Wearable Construction Safety Technologies Increase Safety, Efficiency, Productivity

May 22, 2024|

By EDA GALENO

Construction work can be dangerous. But wearable safety technologies are improving worker safety, ergonomics, efficiency and productivity by gathering and processing information, and aiding in the creation of customized safety protocols.

Wearable safety technologies and their benefits include smart helmets equipped with sensors, cameras and communication systems that can detect and alert the wearer to job site hazards, exoskeletons that provide bodily support and help prevent ergonomic injuries, sensors monitoring heart rate, body temperature and other important stats, smart boots with location and pressure detection sensors that can detect falls and smart glasses that can display information such as instructions or diagrams. These and other abilities of wearable safety technology are revolutionizing the construction industry.

“Advanced wearables serve a dual purpose, enhancing communication channels while providing real-time hazard alerts to workers,” says Alex Benson, CEO at Bardavon.  “One of the most promising advancements is in wearable sensors and bodywear technology like Bardavon’s Preventure sensors and app. By using sensors to measure the movements of workers performing their tasks throughout an entire shift, you can reduce injury risks by conducting data-driven ergonomic analysis and pinpoint safety risks such as fatigue and movement inefficiencies. This proactive approach not only minimizes the likelihood of musculoskeletal injuries but also fosters a culture of preventive care and well-being among workers.”

Wearable construction safety technologies data gathered from exoskeletons can reduce the risk of lower back injuries due to repetitive lifting by alleviating stress on an individual’s back.
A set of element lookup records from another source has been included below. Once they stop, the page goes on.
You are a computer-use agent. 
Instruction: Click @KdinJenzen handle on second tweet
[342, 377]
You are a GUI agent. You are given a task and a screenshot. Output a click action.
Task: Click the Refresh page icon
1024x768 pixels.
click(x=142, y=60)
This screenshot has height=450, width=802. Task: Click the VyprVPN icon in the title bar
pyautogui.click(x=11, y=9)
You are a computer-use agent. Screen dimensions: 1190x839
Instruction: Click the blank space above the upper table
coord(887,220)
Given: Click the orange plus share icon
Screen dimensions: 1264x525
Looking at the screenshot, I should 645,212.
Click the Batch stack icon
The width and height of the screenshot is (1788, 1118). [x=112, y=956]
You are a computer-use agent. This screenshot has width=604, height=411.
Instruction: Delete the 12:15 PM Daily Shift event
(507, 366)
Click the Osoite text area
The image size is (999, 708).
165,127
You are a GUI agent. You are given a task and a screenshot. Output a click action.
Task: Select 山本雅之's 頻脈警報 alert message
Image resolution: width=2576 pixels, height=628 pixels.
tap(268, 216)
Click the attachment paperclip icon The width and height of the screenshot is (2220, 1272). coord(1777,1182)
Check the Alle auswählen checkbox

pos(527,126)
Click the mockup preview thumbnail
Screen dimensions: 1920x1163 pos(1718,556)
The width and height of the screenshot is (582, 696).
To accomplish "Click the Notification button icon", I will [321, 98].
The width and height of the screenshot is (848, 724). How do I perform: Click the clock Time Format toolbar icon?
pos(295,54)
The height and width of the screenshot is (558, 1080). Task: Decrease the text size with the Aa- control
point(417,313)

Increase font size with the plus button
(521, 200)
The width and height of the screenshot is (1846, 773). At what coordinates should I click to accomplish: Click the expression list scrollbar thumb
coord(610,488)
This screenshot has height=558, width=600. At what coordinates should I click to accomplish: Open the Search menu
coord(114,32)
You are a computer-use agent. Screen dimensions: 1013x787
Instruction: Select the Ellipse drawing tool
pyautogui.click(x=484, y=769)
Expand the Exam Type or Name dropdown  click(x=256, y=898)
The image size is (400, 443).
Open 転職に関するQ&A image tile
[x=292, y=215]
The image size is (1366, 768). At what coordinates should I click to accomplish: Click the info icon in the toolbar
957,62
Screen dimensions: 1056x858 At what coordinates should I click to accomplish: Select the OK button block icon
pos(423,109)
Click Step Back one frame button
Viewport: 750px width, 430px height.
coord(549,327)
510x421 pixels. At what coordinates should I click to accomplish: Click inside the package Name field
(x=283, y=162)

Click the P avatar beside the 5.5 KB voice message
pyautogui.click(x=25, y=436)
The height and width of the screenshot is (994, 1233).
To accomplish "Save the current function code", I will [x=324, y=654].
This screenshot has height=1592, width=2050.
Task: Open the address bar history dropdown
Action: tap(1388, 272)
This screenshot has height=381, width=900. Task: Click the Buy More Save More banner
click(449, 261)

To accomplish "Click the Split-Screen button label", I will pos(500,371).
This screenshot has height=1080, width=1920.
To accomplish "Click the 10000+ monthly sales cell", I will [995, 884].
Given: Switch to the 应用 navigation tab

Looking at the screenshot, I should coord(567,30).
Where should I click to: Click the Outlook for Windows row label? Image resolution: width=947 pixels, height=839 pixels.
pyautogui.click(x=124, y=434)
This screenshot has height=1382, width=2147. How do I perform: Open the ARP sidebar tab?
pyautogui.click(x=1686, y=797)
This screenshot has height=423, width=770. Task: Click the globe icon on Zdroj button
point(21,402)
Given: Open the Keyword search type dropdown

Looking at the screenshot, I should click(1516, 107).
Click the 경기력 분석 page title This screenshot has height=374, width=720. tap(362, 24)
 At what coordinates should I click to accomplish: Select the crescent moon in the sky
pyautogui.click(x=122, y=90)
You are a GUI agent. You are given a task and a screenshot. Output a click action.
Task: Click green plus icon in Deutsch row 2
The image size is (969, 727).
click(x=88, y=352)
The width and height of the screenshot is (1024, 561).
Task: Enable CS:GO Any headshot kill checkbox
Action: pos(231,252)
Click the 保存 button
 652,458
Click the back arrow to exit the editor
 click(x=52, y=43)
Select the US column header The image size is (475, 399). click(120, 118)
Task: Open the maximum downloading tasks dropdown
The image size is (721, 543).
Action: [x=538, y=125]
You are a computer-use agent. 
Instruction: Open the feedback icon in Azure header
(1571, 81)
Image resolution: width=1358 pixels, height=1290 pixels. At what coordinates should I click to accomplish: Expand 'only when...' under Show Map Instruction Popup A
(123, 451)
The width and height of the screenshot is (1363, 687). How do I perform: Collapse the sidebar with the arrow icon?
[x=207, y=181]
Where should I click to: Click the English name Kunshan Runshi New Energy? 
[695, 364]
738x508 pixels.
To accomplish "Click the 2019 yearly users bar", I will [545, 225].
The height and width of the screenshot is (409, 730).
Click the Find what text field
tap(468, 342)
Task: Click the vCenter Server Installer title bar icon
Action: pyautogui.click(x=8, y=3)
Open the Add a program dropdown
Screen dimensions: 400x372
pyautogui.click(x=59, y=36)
Sensors track soft tissue movements, and if high-risk movements are detected, notifications are promptly sent to the wearer to reconsider their actions, according to Anthony Crowder, CEO and president of business development at Diamond Safety & Training. “If someone is bending incorrectly from the back, both the wearer and the safety manager will receive alerts.” Crowder emphasizes that the sensors are designed not to monitor productivity but to ensure safe working practices.

Crowder discusses a proactive approach to safety.

“On a commercial construction site, if someone is bending or squatting, we assess the ergonomic risks associated with those movements. When the risk level reaches medium or high, we actively intervene, recording the worker, analyzing the data and subsequently developing a targeted safety plan,” says Crowder.

Historically, safety measures were reactive, observes Crowder. Now, sensors can preemptively warn both workers and their supervisors about the potential risks – such as heat stroke in 100-degree weather – by monitoring heart rates, advancing safety from reactive to proactive and preventive measures.

AI and Safety Programs

Crowder highlights the evolution of safety in the construction sector through the integration of AI and wearable technology. “Traditionally, safety plans were drafted based on data from past years. Currently, with advanced technologies, data is up-to-date, allowing AI to instantly generate safety plans based on real-time inputs.”

“Safety programs need to be adaptive,” Crowder says. “For instance, conditions vary seasonally. People might be more fatigued and hotter in the summer, requiring close monitoring of blood pressure. Unlike before, where safety programs required manual updates with seasonal changes, AI now enables us to input data into a system that quickly updates safety measures, surpassing human speed and efficiency.”

Crowder also points out the economic benefits of integrating these technologies. “By entering data from workers’ compensation claims and associated costs from brokers and insurers into an ROI calculator, we can demonstrate to companies how these technologies can significantly reduce their expenses. The results speak for themselves,” he says.

Safety Pays Off

“The most exciting evolution involving safety wearable technology will be the use of injury risk data in the workers’ compensation insurance underwriting process,” says Benson. “We have been working with the University of Illinois over the past year to correlate our data sets with injury incidents, claim numbers and costs across a variety of our long-term customers, with very promising results. As more companies use injury prevention wearable technology, there will be more independently validated projects and studies occurring over the next few years. The more independent studies that demonstrate a correlation between reduction in injury risk data with reductions in workers’ compensation claims, the more likely underwriters will include the data in their premium calculation models.”

In construction, where project bids hinge on a company’s injury history, wearable tech offers a competitive advantage. By enabling real-time monitoring, coaching and injury prevention, Benson says, it helps construction firms manage and reduce workplace injuries.